What to do:
Keep only the lines that hold the string "computer", filtering out the rest of the entries below.
+ + + + +
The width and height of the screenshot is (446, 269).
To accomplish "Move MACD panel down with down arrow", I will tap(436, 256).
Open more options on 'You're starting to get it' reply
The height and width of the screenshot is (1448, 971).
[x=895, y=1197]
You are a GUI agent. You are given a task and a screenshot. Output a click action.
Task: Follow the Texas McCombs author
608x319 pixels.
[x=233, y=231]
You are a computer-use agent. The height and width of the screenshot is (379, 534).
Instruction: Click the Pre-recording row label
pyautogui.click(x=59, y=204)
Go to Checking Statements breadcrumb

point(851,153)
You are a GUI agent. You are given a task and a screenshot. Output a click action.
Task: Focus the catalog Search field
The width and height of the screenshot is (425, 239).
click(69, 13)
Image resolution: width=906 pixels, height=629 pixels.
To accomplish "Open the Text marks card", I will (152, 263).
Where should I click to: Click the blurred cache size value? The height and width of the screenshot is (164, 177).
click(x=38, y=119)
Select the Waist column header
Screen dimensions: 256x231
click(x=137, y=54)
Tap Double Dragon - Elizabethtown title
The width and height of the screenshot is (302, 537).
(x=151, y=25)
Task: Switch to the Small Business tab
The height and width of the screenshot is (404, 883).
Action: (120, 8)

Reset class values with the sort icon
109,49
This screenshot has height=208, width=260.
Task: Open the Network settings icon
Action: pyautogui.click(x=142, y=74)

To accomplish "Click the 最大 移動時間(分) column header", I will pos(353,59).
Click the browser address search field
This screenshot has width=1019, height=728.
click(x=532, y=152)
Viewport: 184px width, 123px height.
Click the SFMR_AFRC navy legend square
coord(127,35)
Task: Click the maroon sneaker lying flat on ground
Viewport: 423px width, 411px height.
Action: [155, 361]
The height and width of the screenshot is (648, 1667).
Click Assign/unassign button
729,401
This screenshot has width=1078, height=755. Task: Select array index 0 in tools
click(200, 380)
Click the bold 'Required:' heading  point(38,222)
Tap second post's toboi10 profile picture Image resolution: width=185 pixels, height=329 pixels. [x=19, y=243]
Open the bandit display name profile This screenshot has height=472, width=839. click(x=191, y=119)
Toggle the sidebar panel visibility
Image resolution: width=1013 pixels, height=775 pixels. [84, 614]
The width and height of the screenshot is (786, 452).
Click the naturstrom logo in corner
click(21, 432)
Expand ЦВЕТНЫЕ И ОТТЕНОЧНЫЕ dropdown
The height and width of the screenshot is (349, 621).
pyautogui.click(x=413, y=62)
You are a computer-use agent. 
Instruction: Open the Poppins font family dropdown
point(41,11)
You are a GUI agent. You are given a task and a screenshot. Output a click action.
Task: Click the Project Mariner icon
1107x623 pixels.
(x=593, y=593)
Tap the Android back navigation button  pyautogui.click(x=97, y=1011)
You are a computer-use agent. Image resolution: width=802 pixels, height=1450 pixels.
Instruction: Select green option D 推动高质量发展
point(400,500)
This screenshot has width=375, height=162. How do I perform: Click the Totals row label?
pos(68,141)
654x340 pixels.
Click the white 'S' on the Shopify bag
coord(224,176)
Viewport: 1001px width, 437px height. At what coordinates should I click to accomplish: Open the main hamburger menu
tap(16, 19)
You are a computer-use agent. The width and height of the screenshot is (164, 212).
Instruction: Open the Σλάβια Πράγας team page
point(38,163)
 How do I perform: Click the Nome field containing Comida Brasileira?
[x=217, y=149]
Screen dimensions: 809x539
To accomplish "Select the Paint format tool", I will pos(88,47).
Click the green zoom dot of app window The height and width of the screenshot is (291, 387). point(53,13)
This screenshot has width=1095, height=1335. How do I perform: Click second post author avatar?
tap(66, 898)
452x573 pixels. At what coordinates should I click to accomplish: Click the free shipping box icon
+ + + + +
Exercise result:
You are a computer-use agent. The height and width of the screenshot is (379, 534).
You are a computer-use agent. 
You are a computer-use agent. Image resolution: width=802 pixels, height=1450 pixels.
You are a computer-use agent. The width and height of the screenshot is (164, 212).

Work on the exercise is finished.